> **ACTION ITEM**
Leave out the pictures and retype exactly the lines from the line with "The height and width of the screenshot is (572, 1024)." through the end of the listing below.
※ ※ ※
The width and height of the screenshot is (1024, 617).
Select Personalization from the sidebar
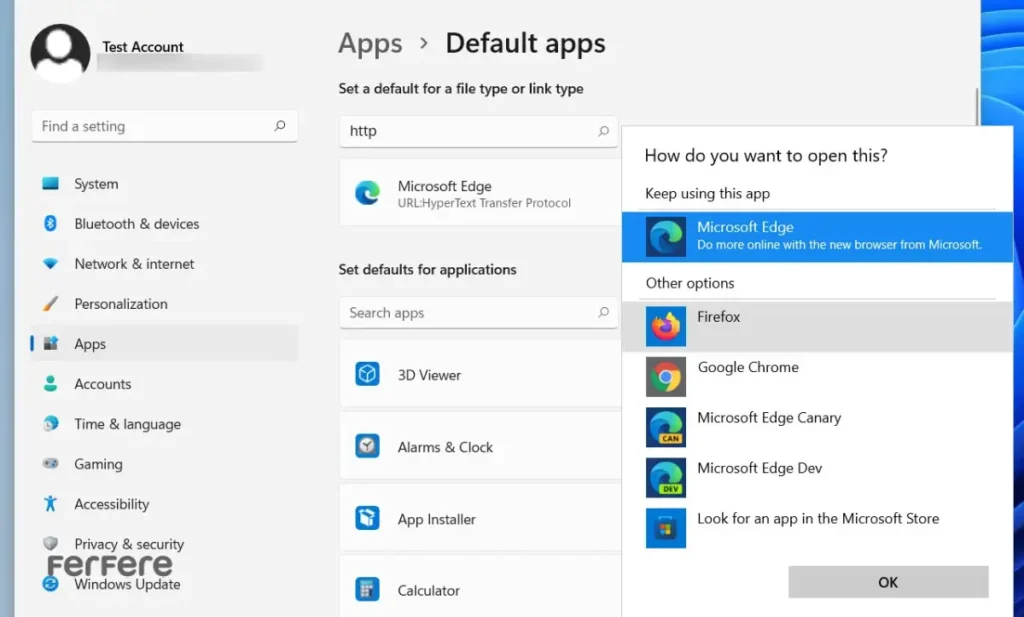click(x=120, y=304)
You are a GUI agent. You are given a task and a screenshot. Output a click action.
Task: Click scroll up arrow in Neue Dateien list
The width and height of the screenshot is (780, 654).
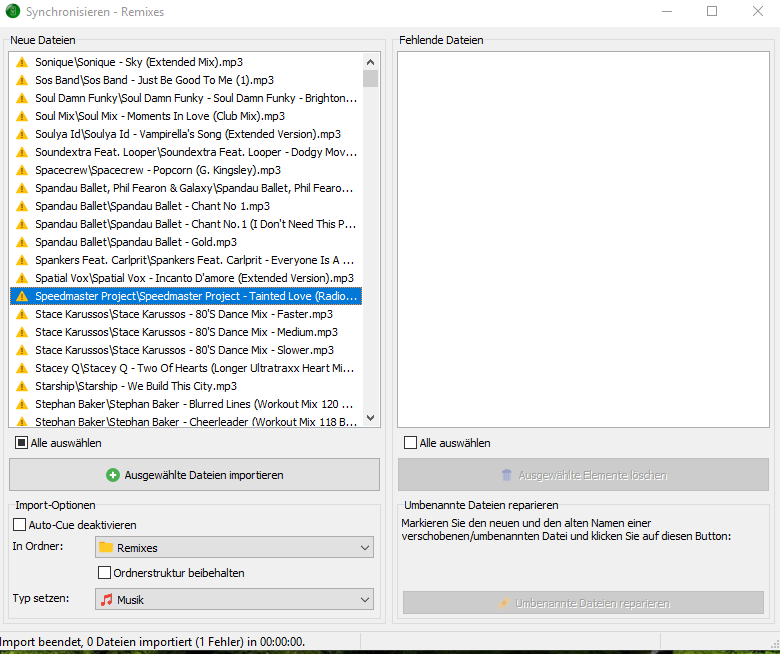click(370, 61)
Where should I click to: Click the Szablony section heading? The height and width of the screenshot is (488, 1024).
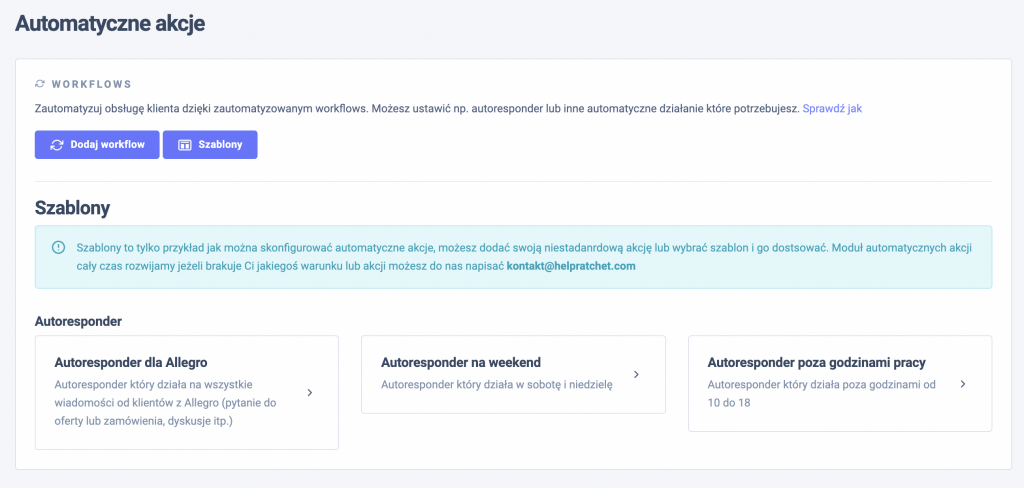pos(72,208)
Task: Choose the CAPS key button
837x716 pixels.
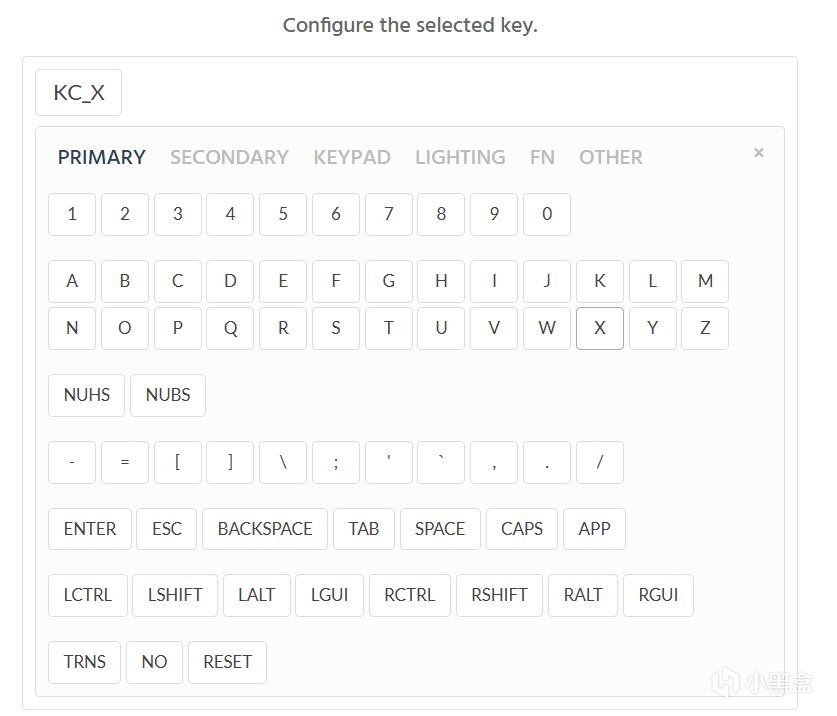Action: [522, 529]
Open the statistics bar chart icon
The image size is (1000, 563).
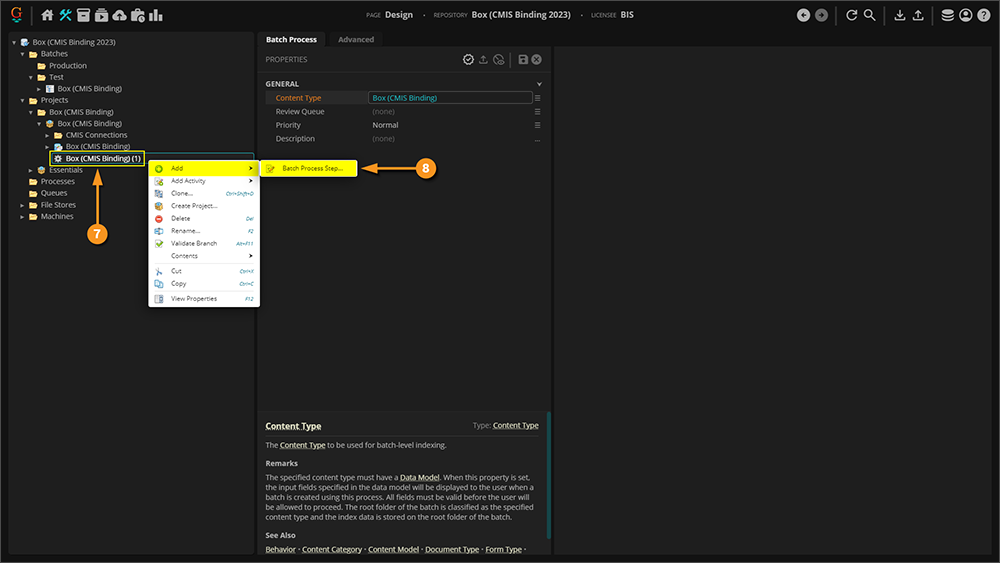tap(156, 15)
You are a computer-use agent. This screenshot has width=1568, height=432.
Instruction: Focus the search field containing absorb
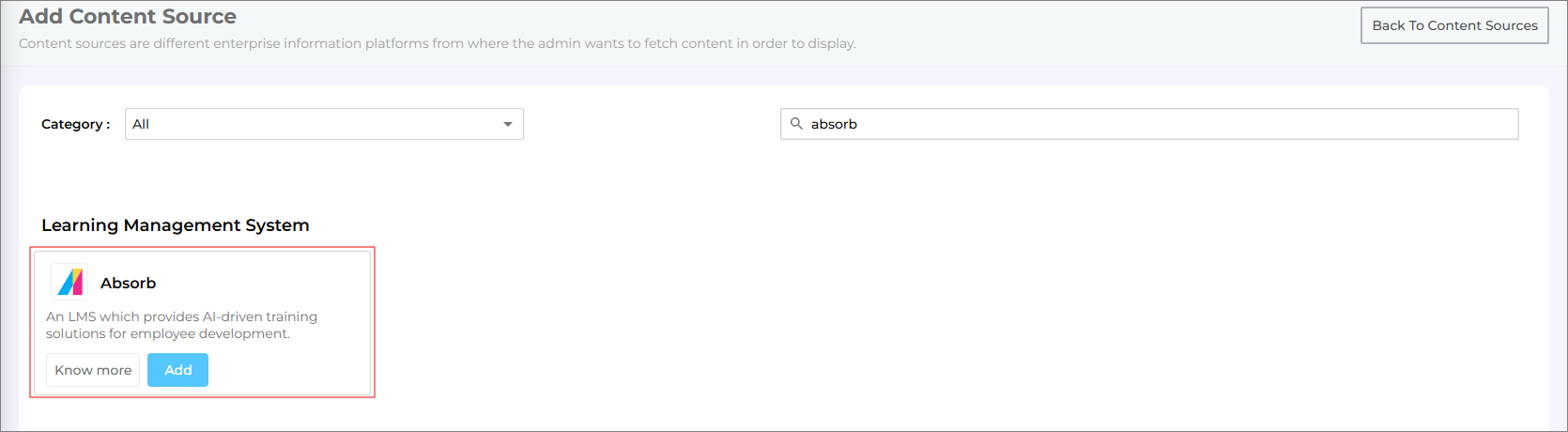1148,124
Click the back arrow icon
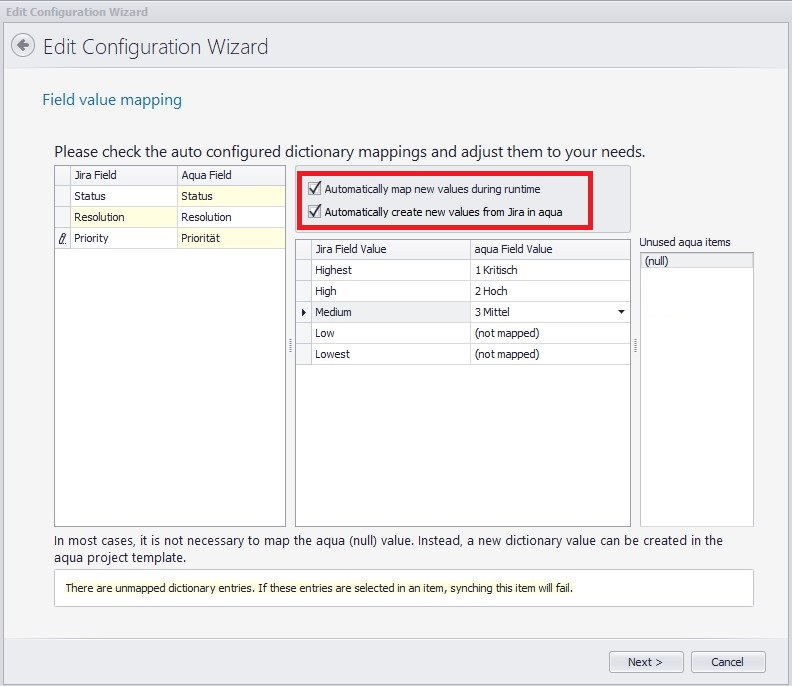The image size is (792, 686). click(23, 46)
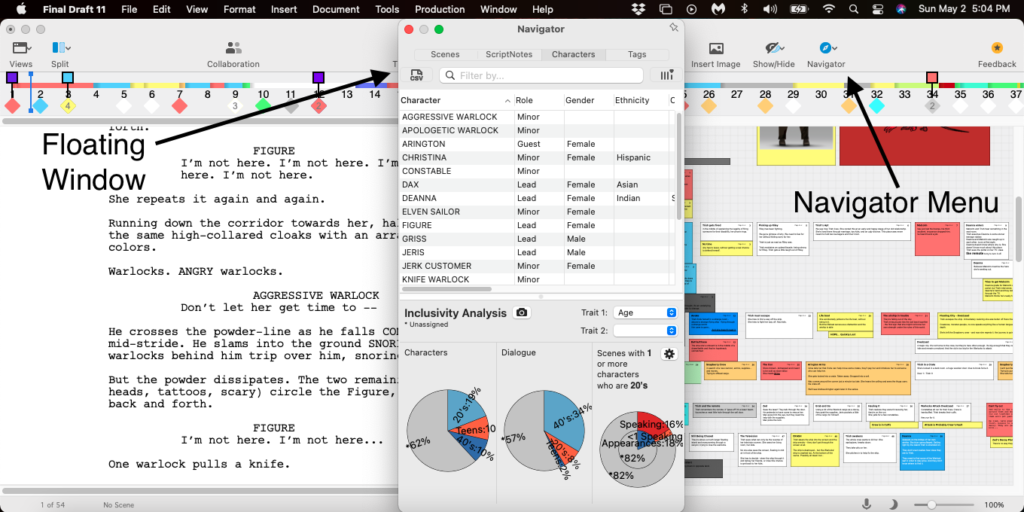This screenshot has height=512, width=1024.
Task: Click the Inclusivity Analysis camera snapshot icon
Action: pos(521,313)
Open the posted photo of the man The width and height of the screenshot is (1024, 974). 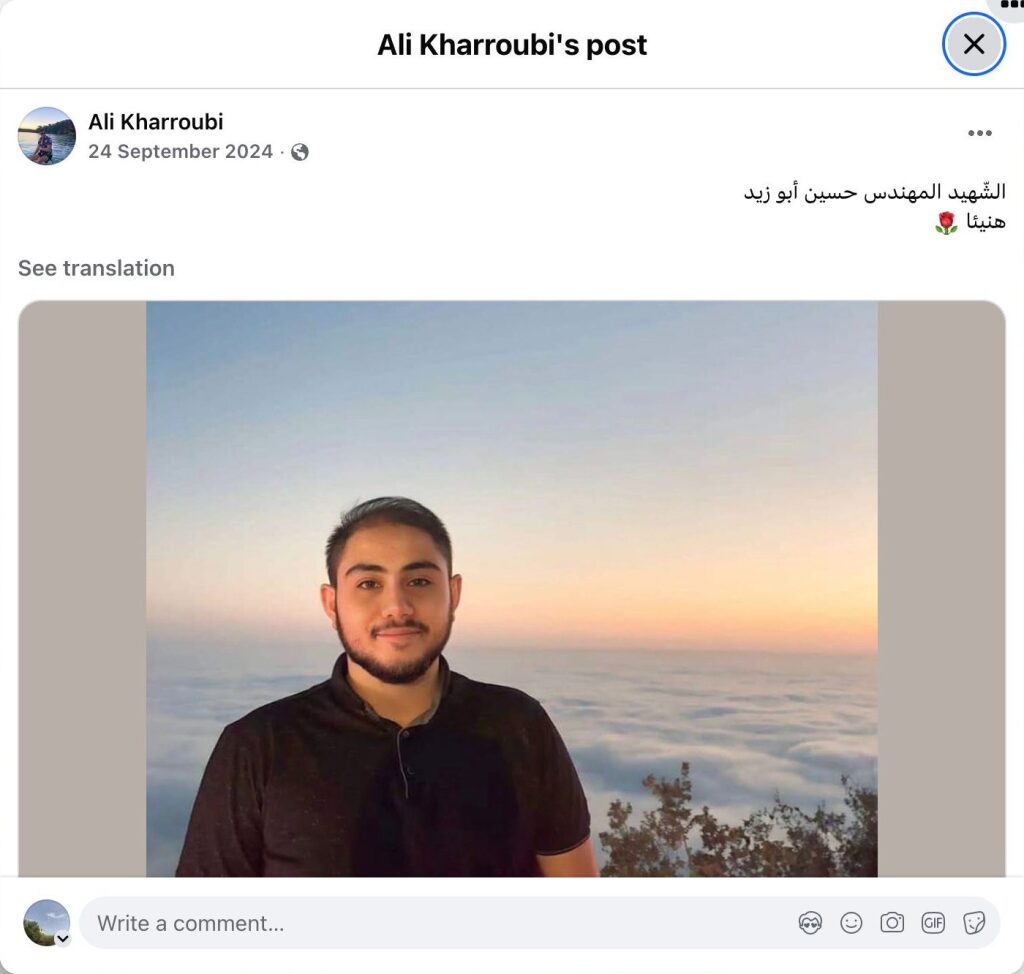tap(512, 589)
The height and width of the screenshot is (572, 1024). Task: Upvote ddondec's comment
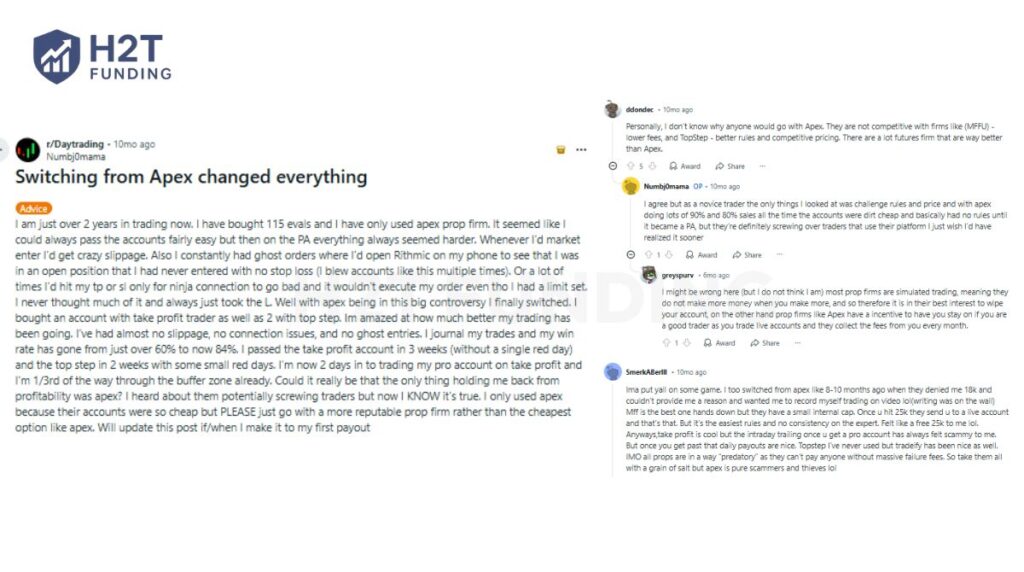click(628, 166)
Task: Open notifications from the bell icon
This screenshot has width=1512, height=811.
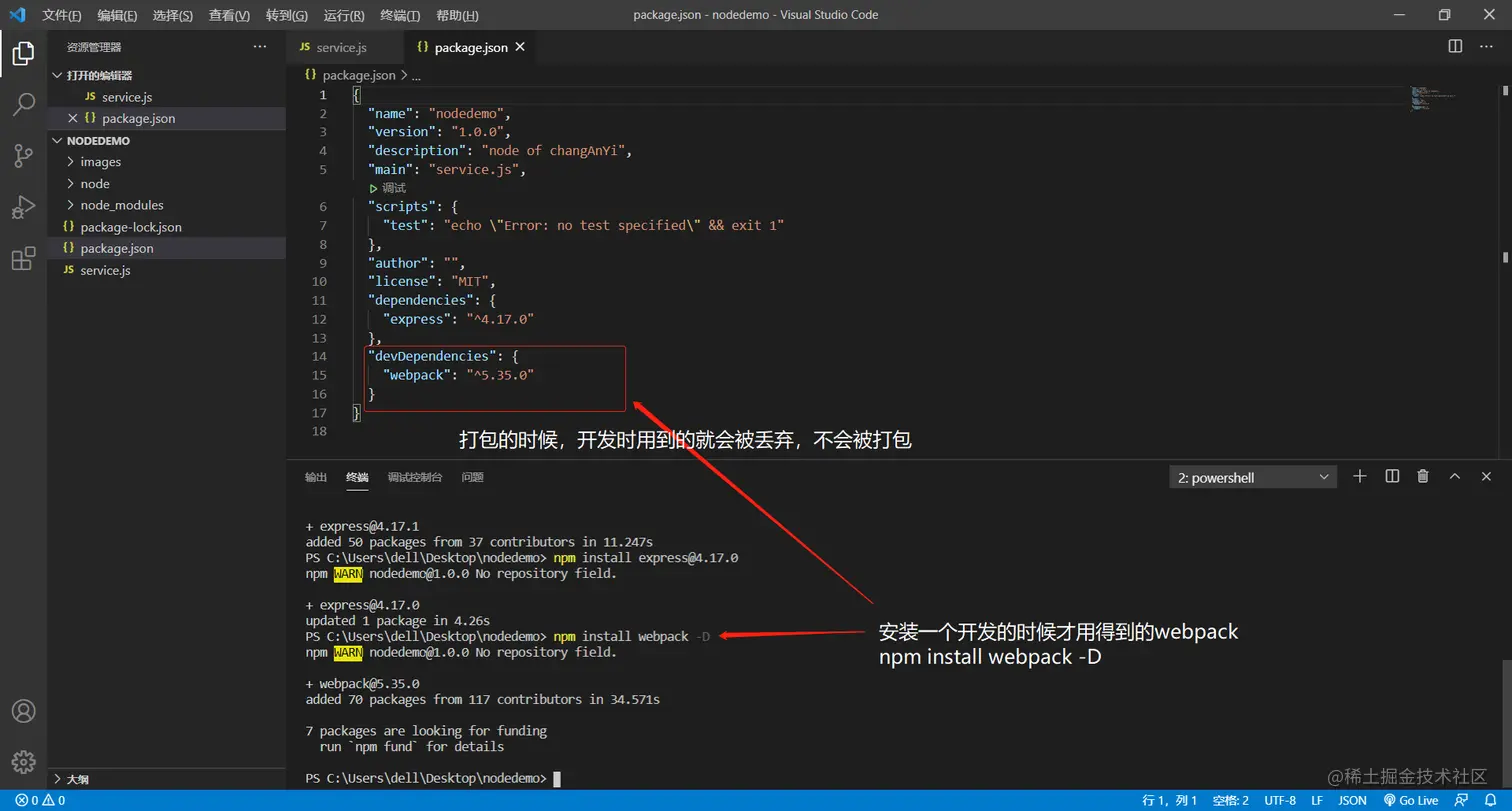Action: pyautogui.click(x=1489, y=800)
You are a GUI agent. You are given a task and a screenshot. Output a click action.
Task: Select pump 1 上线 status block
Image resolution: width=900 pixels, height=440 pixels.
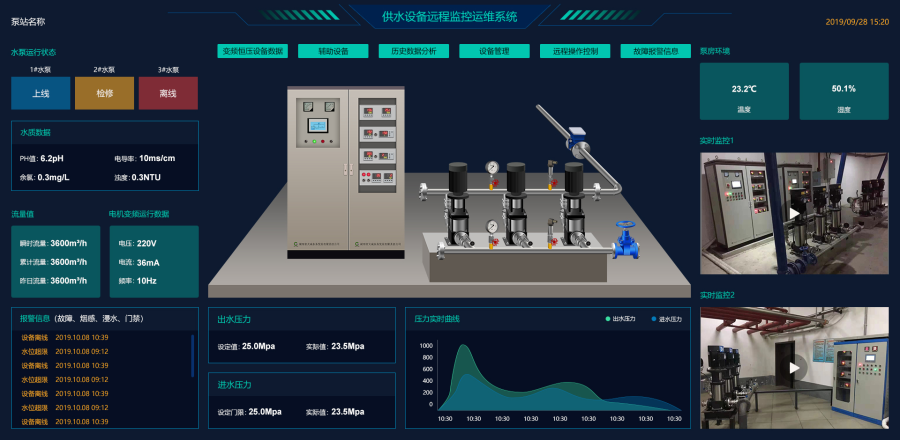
※ ※ ※
> **RESPONSE BOX**
The height and width of the screenshot is (572, 1024). Task: Upvote ddondec's comment
click(628, 166)
Task: Open notifications from the bell icon
This screenshot has width=1512, height=811.
Action: pyautogui.click(x=1489, y=800)
You are a GUI agent. You are given a task and a screenshot. Output a click action.
Task: Select pump 1 上线 status block
Image resolution: width=900 pixels, height=440 pixels.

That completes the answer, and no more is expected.